I agree that my dream house may well seem ill specified to some and it got botched with poor design and QC. An analogy is never perfect.
The prism type...and coatings... are part of the design, just like the lenses.
There isn't actually an established design for this prism and that power
and objective. There aren't fixed sets of 'accepted criteria' because
there are tradeoffs and customer preferences vary.
The design of the eyepiece and/or flattener/focuser lens
is of greater importance than the prisms, usually. That controls the field
properties. And the mechanical smoothness and precision are connected
tightly to keeping left-right sharpness, and thus 3D and contrast
improvement in the cortex.
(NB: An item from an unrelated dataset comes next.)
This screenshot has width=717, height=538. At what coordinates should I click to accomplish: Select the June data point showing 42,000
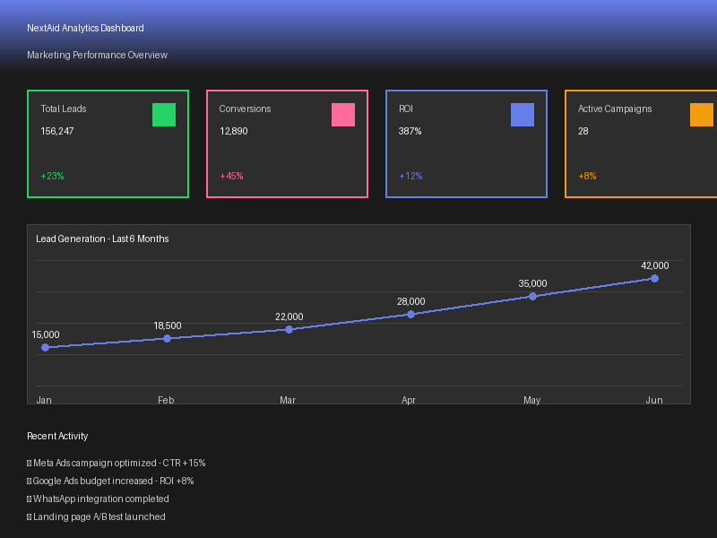654,279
The design is practically everything need to
do the whole optical job. Even the baffling and blackening along the
path is important. You can see examples in the 70s-80s of the exact same
collection of lenses and prisms with either stainless precision focusers
and lamp-black tunnels or short tunnels, wobbly plastic focuser arms,
and semi-gloss interiors instead of flat black. Just those things make
for a hazier, less vivid view with poor 3D. The design is anything that counts.
You could decorate the outside weirdly or in camo, but the optical path
is what matters.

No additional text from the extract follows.